Coal production depends upon a number of factors but the most important amongst them are:
a) Land acquisition
b) Environment and forest clearance
c) Evacuation of coal.
The first two factors are totally dependent upon what happens in the States. The process of land acquisition is under the control of and influenced by state governments. For environment and forest clearances, the entire groundwork is done in the States. Hence, States have to be taken on board.
During the years 2014-16, a well-defined strategy was worked out. Under this strategy, no meeting was held in Delhi to resolve issues that were local in nature.

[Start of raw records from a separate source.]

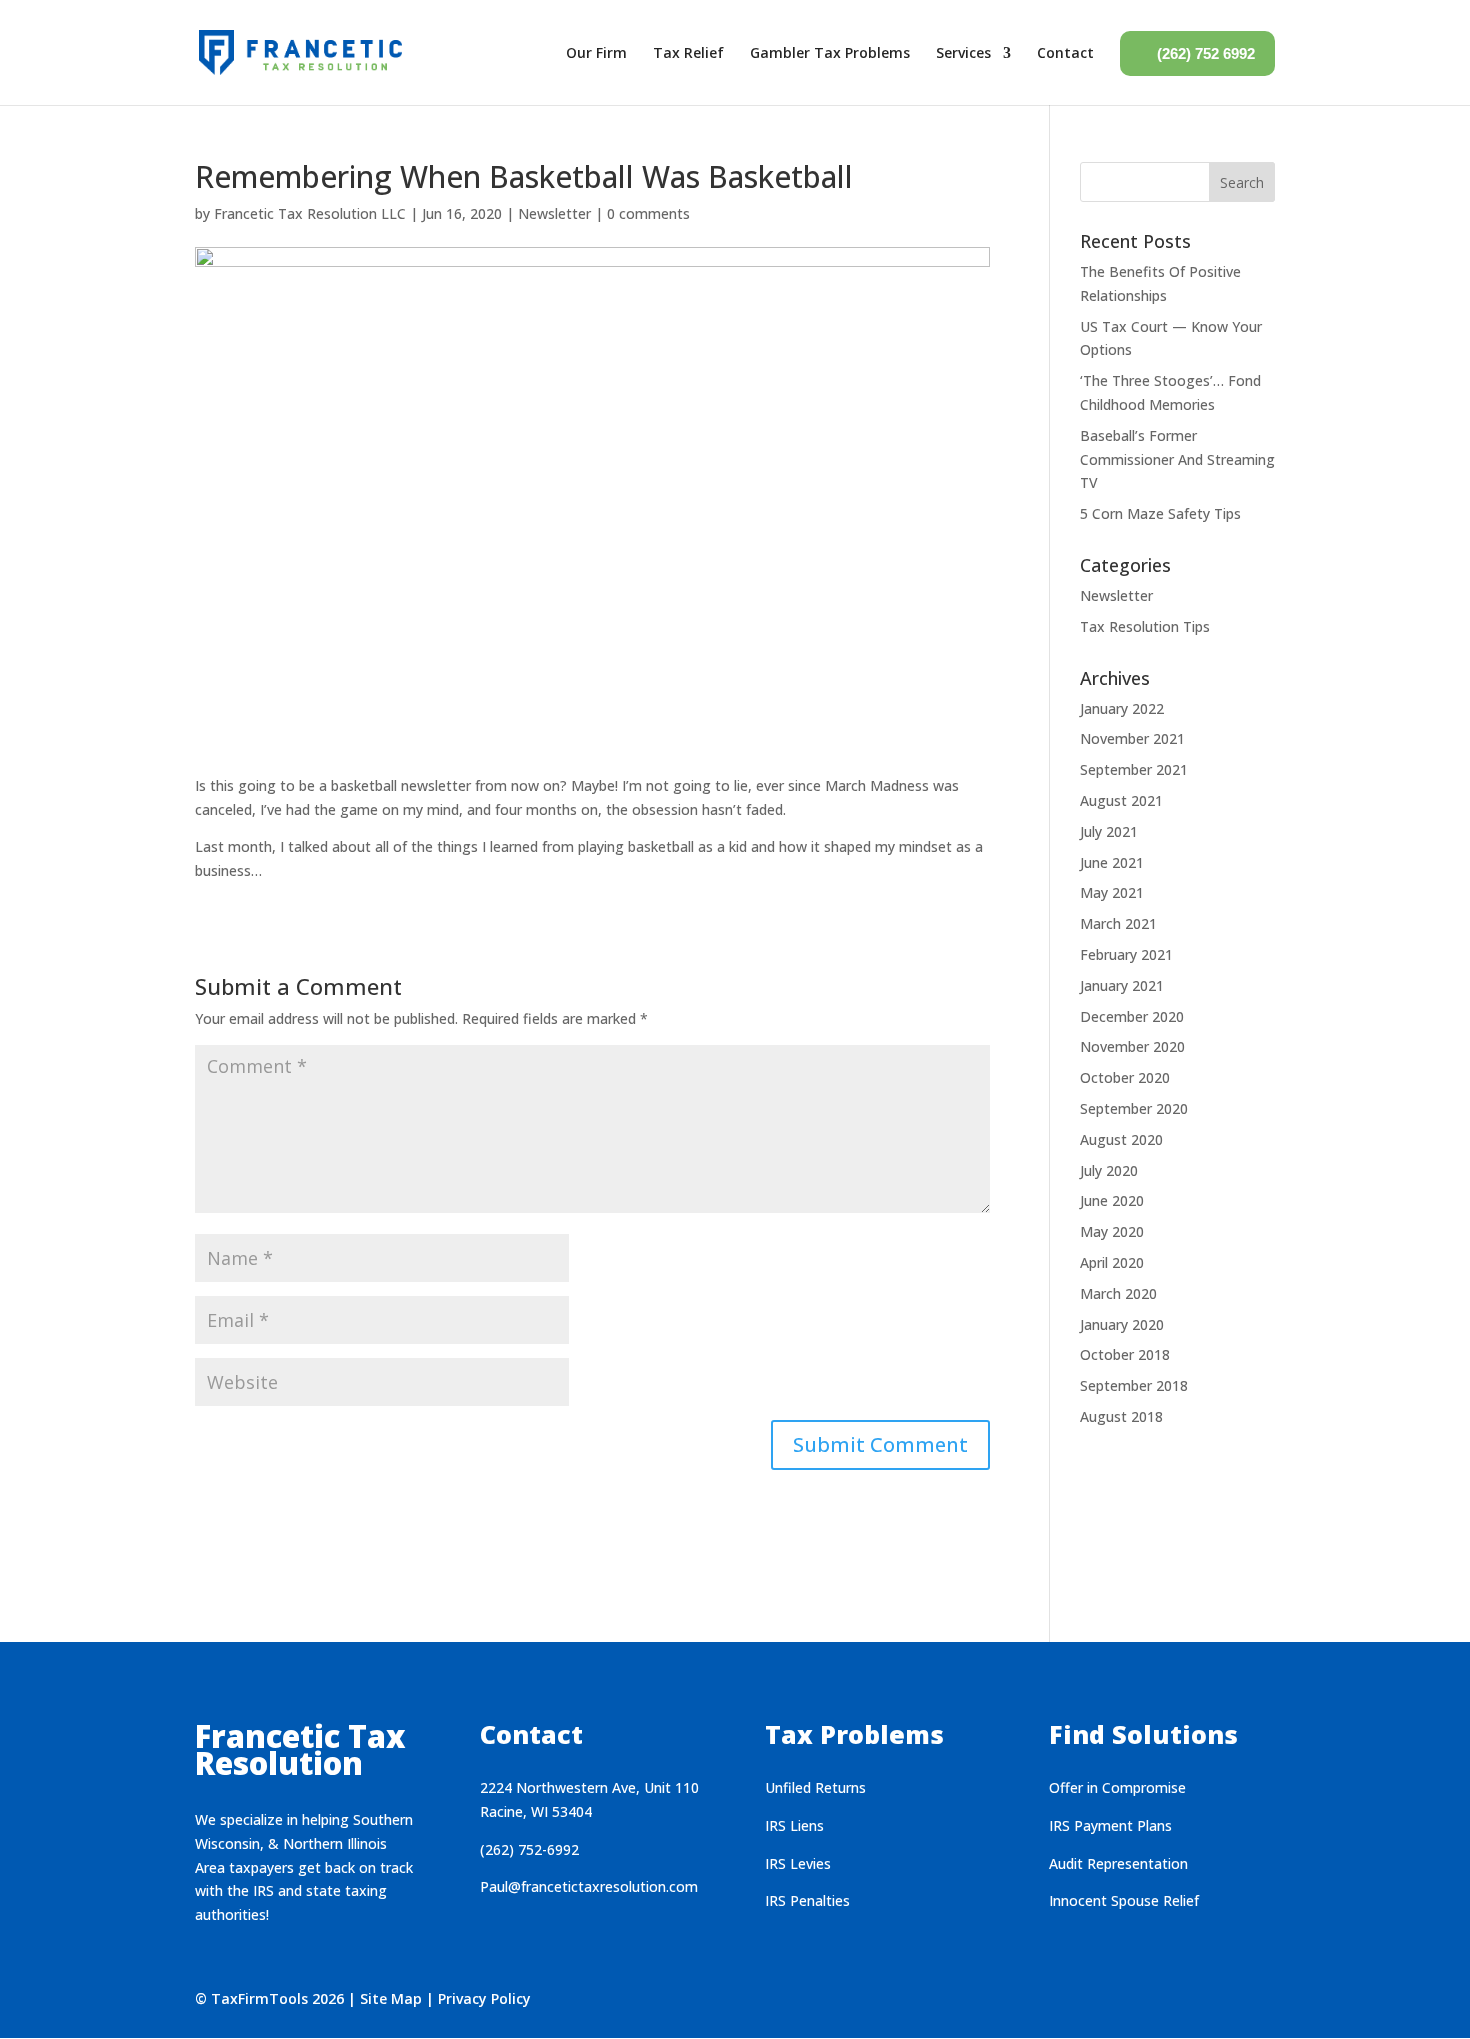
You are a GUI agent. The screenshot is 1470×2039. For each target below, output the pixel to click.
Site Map (391, 1998)
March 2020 (1118, 1293)
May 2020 (1112, 1231)
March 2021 (1118, 923)
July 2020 (1109, 1170)
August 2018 (1121, 1416)
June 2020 (1112, 1200)
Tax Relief (688, 52)
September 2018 (1134, 1385)
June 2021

As Coal Secretary, I travelled to the states and held periodic discussions with the state-level officers and District Collectors to expedite clearance. Coal production increases by 34 million tonnes during 2014-15. This was more than the cumulative increase of four previous years.
During the following year, 2015-16, the production rose by another 44 million tonnes. Coal shortages were a thing of the past as no power plant was critical on account of the paucity of coal. We were even toying with the idea of exporting coal to Bangladesh.
The States were happy because their power plants had a surfeit of coal and they were getting a larger amount in form of royalty on account of increased production.
Why didn’t “UDAY” happen”? The primary reason was perhaps the manner in which interaction was done with the States. States were ‘mandated’ to carry out the “directives” issued by the Centre. ‘Monitoring’ systems were put in place but the ‘facilitating’ mechanism for the States was not set up. Little effort was made to understand the problems of the States. They could have learnt from States like Gujarat (where UDAY had happened well before ‘UDAY’ was launched by the Centre) and tried to replicate its model.
A lot of time was spent on fiscal restructuring. Equal, if not more, time should have been spent on understanding how AT&C losses were reduced and how the ACS-ACR gap was reduced in a state like Gujarat and how it could be adopted by other States.
Goods and Services Tax is another example where the approach of treating states as partners has worked. Yet again, the whole approach was masterminded by none other than the master-strategist, Arun Jaitley. There was a mission to engage with the stakeholders and convey a value proposition to them.
Assessing ground realities constituted very useful input in formulating policies and approaches to resolving issues. This has been a game-changer. A “connect” has been established with each stakeholder, including the state governments.
What is sometimes forgotten at the Centre is that the States also have elected and responsible governments and that the Centre is not the sole repository of all wisdom. This attitude gets reflected in a number of policies that are announced by the Central Government.
The details of such policies are defined to an extent that leaves little flexibility with the states and the auditors have a field day. In a complex and varied country like India, only the broad national parameters need to be defined and sufficient flexibility needs to be given to the states, treating them as responsible partners.
The details of each scheme and initiative will have to be worked out locally. This will impart greater ownership amongst the States giving the schemes a greater chance to succeed.
States should indeed be treated as partners. It has worked. It will work in managing the fall out of COVID.